%%

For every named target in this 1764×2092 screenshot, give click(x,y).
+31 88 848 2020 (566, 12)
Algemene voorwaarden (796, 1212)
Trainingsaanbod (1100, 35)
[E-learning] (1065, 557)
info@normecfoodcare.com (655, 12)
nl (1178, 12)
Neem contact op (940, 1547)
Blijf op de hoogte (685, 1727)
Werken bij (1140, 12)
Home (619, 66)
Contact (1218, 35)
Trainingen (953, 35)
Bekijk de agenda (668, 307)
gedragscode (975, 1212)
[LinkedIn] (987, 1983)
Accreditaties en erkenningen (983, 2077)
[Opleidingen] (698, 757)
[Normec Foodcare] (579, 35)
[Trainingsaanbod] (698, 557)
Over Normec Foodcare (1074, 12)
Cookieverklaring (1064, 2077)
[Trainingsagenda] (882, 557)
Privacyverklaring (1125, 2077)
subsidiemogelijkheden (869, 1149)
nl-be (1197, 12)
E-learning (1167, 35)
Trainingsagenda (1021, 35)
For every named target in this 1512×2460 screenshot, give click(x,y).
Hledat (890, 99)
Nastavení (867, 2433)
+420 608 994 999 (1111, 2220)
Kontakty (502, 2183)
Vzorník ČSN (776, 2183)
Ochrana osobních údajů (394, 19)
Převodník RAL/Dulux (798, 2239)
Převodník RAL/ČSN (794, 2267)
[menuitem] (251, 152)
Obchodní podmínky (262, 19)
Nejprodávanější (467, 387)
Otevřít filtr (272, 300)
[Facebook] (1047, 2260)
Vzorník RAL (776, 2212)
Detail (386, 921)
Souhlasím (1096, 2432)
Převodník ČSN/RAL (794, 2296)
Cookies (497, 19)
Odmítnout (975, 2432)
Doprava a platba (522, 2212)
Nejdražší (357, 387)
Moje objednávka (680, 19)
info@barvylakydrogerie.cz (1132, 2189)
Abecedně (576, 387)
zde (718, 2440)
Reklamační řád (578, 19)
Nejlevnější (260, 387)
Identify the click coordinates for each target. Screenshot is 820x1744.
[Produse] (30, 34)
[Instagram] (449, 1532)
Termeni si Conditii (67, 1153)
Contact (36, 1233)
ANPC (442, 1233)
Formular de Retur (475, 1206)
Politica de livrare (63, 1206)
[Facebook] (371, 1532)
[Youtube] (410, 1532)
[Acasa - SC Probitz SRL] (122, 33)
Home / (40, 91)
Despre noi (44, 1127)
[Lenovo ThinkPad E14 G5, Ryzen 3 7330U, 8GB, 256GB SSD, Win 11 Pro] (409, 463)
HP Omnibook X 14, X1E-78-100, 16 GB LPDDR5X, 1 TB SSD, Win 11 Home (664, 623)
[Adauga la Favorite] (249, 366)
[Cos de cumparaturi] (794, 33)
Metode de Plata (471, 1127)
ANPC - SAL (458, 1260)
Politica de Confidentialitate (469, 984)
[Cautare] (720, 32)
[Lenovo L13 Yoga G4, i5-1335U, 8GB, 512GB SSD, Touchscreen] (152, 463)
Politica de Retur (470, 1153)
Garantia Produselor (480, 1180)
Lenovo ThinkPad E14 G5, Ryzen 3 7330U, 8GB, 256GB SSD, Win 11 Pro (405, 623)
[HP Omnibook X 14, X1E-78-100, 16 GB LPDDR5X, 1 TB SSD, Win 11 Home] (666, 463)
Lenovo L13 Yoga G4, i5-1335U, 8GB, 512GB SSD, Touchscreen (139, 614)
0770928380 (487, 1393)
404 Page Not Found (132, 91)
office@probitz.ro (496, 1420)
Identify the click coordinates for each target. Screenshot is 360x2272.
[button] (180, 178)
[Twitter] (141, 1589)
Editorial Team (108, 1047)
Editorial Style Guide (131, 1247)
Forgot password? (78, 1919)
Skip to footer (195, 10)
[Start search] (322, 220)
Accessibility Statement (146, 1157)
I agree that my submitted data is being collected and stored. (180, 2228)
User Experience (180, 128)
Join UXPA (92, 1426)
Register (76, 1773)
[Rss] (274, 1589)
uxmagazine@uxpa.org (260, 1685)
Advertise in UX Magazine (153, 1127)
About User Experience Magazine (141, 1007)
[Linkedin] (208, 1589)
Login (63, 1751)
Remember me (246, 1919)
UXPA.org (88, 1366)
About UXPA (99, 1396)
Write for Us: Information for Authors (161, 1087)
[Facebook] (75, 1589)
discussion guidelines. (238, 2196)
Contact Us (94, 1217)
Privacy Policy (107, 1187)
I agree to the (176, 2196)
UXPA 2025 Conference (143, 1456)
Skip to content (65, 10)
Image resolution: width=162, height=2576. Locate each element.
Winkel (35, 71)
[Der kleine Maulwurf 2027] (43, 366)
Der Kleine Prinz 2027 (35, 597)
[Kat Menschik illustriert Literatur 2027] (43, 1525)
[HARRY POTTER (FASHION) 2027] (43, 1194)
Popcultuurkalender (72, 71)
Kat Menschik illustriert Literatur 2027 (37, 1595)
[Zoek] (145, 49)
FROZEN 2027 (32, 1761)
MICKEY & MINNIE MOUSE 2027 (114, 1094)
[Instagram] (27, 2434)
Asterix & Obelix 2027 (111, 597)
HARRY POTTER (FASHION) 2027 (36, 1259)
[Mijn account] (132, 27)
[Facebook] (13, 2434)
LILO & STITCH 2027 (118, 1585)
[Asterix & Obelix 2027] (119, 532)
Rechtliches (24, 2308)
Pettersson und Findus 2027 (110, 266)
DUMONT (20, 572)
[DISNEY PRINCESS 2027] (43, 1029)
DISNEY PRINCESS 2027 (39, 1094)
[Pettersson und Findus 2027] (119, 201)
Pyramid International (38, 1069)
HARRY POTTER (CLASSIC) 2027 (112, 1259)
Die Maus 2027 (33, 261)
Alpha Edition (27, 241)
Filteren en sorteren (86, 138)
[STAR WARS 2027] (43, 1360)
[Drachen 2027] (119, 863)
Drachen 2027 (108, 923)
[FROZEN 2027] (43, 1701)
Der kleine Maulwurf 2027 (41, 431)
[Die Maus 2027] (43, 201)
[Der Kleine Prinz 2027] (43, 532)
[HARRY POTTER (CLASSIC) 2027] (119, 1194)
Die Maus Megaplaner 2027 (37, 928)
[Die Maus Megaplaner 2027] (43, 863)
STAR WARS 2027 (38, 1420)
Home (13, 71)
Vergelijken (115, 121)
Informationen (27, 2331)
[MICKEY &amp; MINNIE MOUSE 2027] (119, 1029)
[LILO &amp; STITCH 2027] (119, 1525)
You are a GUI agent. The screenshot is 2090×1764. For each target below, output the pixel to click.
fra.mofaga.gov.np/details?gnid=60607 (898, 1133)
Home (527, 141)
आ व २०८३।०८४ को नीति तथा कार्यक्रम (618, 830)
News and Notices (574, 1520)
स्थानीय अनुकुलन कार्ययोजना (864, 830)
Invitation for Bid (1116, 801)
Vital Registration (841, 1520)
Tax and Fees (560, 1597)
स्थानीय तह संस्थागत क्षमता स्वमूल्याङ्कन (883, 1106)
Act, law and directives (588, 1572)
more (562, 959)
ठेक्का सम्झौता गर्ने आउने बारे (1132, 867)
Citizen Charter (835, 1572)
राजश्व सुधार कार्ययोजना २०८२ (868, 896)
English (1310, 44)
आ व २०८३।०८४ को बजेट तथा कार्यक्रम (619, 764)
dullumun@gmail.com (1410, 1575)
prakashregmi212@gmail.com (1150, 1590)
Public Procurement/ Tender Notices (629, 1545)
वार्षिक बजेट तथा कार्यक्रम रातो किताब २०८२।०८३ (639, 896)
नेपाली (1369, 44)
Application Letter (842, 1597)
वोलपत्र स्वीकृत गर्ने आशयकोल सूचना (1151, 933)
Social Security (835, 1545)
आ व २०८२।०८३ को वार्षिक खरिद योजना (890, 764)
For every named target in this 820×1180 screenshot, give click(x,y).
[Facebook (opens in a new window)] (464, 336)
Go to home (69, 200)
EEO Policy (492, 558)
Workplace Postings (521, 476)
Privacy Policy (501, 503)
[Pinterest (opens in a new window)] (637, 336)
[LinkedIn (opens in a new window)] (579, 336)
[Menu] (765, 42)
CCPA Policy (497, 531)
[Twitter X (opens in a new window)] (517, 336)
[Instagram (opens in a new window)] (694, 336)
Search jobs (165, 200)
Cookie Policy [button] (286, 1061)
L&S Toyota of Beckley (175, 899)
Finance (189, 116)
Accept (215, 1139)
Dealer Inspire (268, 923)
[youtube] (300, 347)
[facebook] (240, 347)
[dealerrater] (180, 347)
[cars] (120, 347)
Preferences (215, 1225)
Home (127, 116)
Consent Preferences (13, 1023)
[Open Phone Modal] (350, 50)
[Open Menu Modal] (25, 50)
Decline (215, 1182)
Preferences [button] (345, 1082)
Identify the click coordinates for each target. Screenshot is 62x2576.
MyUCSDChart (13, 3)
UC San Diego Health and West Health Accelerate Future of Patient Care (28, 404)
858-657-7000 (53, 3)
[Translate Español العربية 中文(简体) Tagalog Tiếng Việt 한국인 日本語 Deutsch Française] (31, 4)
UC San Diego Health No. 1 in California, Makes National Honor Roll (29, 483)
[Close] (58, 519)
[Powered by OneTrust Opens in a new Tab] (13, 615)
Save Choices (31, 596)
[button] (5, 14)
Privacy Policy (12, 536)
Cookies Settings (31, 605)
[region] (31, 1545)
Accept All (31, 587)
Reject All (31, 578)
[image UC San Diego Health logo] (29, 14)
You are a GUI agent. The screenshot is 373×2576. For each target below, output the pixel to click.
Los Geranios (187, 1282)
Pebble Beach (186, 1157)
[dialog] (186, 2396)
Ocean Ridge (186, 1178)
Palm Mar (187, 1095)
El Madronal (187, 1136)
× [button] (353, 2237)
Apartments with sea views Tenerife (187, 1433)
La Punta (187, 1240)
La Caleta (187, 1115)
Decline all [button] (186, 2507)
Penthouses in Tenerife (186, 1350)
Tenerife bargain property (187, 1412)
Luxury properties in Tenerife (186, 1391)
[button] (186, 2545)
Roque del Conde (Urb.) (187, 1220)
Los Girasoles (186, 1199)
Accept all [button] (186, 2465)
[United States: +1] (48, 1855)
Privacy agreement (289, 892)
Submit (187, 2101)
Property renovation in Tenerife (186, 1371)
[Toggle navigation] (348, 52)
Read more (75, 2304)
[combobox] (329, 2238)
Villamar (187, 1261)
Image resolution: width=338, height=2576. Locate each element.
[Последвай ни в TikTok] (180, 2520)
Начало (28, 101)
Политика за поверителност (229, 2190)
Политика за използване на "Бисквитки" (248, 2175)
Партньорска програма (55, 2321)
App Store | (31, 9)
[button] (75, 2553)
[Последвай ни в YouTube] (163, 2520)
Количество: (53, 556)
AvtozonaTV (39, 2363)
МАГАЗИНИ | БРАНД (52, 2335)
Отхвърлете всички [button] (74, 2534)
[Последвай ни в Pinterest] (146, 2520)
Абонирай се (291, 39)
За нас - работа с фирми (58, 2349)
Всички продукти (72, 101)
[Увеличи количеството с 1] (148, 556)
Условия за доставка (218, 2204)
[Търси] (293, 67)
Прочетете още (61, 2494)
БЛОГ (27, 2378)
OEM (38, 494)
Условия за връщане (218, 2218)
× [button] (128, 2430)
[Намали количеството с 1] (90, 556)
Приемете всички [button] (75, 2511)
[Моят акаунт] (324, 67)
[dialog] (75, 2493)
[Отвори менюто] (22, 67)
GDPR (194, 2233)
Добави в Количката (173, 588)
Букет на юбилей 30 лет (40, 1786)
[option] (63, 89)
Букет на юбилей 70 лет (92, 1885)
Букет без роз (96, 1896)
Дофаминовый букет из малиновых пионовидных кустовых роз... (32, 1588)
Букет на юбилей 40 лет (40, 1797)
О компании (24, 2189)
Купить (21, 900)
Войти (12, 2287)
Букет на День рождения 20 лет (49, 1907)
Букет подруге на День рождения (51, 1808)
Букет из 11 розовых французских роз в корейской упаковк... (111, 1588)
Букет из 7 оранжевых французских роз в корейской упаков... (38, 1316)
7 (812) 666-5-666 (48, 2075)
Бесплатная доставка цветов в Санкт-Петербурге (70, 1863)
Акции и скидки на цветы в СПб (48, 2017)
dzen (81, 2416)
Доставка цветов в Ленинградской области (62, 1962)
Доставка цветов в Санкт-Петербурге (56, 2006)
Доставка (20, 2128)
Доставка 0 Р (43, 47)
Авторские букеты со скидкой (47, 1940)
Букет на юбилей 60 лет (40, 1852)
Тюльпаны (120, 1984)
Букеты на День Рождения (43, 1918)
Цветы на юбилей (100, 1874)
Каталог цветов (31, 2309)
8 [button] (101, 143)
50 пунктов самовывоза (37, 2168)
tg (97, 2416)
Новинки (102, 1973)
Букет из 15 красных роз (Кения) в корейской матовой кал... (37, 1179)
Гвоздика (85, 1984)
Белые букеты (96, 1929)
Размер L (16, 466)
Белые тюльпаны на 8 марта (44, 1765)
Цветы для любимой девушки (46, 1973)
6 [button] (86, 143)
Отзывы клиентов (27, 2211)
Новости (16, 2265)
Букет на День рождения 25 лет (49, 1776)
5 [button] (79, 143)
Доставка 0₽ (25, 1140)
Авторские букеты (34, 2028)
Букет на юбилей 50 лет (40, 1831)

%%

● **Your assignment**: Find each line in the material above that carries the string "Maulwurf", and copy it.

● **Written reply**:
[Der kleine Maulwurf 2027] (43, 366)
Der kleine Maulwurf 2027 (41, 431)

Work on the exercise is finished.